» **Records to use**:
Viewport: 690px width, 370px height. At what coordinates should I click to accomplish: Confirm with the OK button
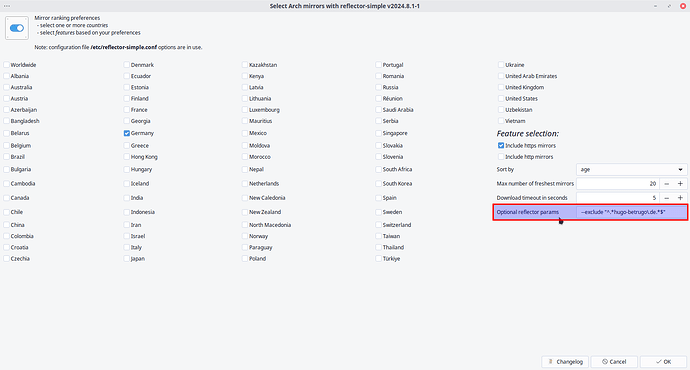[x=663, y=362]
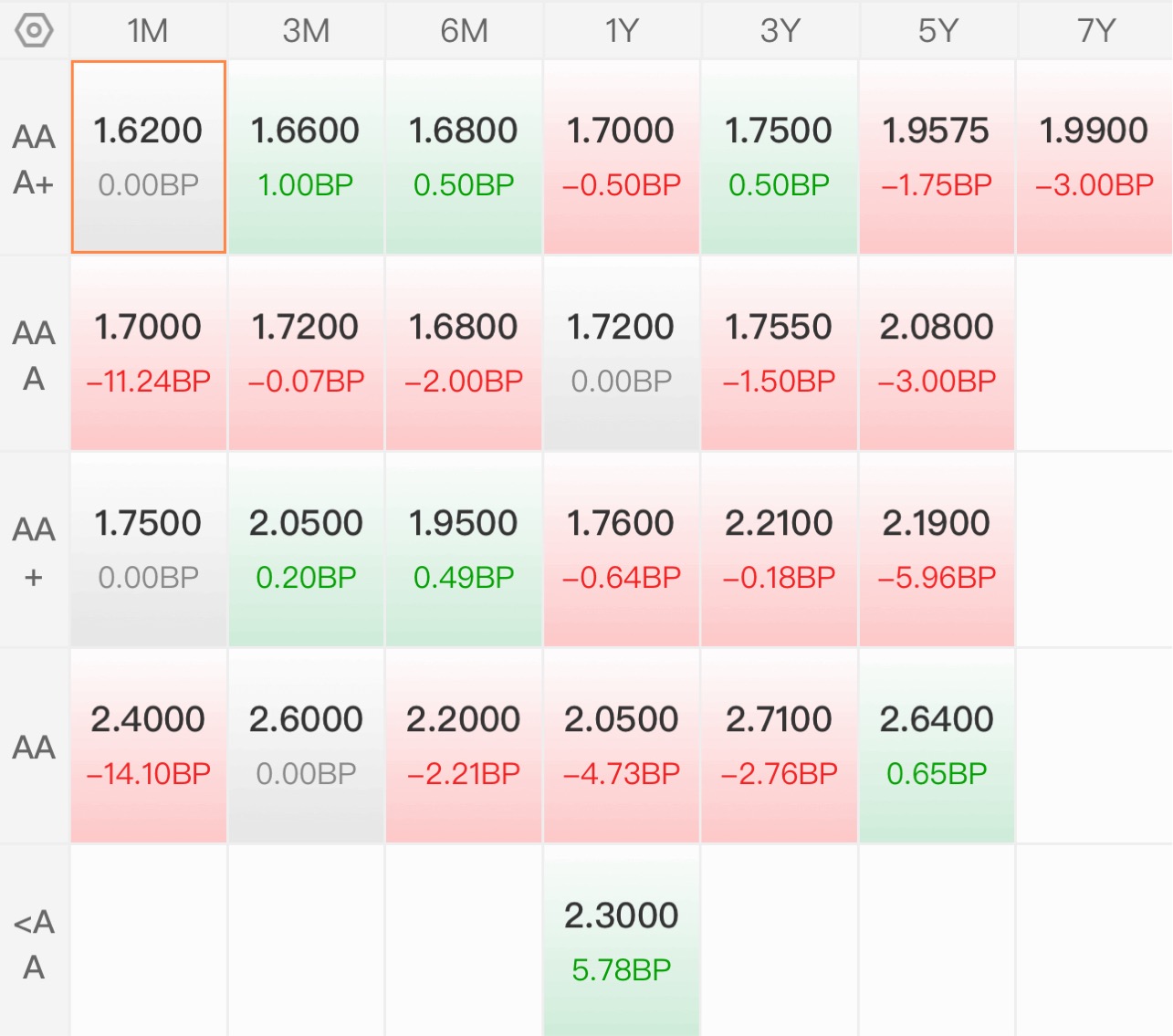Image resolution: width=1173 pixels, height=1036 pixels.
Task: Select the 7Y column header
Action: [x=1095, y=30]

» **What is being asked**: Apart from the pictures, every line above must be repeated exactly.

» **Task solution**:
Viewport: 690px width, 370px height. At what coordinates should I click to accomplish: Confirm with the OK button
[x=663, y=362]
Image resolution: width=1173 pixels, height=1036 pixels.
Task: Select the 7Y column header
Action: [x=1095, y=30]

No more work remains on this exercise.